The target of this movement is the idea of the right to private property and that when one owns something, one may determine what should happen with it (within the limits of everyone’s rights). Shareholders own the company and together ought to be free to provide its direction. Instead, stakeholder theorists claim, it should be politicians, bureaucrats, pundits, preachers, and others in the population who should give company’s their direction, their purpose.

At the foundation of this movement lies the idea that people owe their lives, their labor, their property to others, first and foremost. This is the ethics of altruism, a favorite of many moralists but also an ethical doctrine that is ultimately impossible to practice consistently. As W. H. Auden so cleverly put the point, “We are here on earth to do good for others. What the others are here for, I don't know.”

The people who advocate this altruistic ethics, especially as it influences the way businesses are being managed, are those on the political Left. And the political Left in American includes, more than most professions, those who write the scripts for Hollywood movies and television dramas.
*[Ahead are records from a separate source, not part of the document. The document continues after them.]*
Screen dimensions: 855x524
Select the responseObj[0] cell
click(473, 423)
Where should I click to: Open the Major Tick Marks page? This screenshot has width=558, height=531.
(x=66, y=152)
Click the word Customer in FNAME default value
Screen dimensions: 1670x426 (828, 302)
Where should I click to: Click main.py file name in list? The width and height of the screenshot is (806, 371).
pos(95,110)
If you check out the moral orientation of most Hollywood fare, it is plain to see that it promotes the idea that businesses shouldn’t seek to make profit but aim to help those in need.
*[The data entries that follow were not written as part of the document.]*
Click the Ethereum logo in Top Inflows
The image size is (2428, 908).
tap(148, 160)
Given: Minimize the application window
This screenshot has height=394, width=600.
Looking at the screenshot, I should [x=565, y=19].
The heroes in Hollywood aren’t the suits who bring in the dollars (and create the jobs), not by a long shot. The heroes are the actors and actresses who gallivant around the globe offering help to the needy and put down concern with the box office and commercial success. The fact is largely ignored that they couldn’t do their philanthropic work without the profits that the suits make possible for all these actors and actresses. As with Mother Teresa versus Bill Gates, never mind that the former could barely help a few people while the latter has created decent jobs for millions and useful tools for the rest of us. Looking good, in terms of the altruists, seems to trump actually doing real good!

Yet, there is a glitch here, as the writers’ strike reveals. Suddenly the fact that this strike has virtually crippled the entertainment industry cuts no ice. Never mind all the stakeholders who are losing work and cannot pay their bills because the writers are insisting on pursuing what they perceive to be their own economic interests. In short, where is the “social responsibility” of the writers, their unions, in this current strike? Why is it OK for them all to focus on their own economic well being, their economic future, on what benefits them and their loved ones? Why, if corporate managers are acting badly in advancing the economic interest of those who own and invest in their companies, aren’t the writers and their union leaders acting badly by trying, with this prolonged work stoppage, to advance their own economic interest?
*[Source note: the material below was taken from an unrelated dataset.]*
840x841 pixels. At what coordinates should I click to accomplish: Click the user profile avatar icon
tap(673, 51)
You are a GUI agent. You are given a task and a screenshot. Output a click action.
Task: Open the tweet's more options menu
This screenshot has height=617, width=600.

Why are the writers and their union leaders not renouncing self-interest and profit and going back to work for the benefit of all the stakeholders? Is it, perhaps, that they aren’t actually very serious about their altruism? Is it perhaps that when it comes close to home they agree with W. H. Auden’s point that altruism is an impossible guide to human conduct. It is one thing to give lip service to it and to denounce those who seek to make a profit from their work; it is another thing entirely to walk the talk and abandon the pursuit of profit by, for example, stopping the writers’ strike.

Of course, the writers have every right to strike--although with the oddities of mandatory unionization their strike has a good many perverse elements. But it would be cool if they admitted that when it comes to their own economic well being, altruism isn’t their ethical guide and egoism is and they are doing exactly what those “greedy” suits are doing whom they are always putting down in their writings.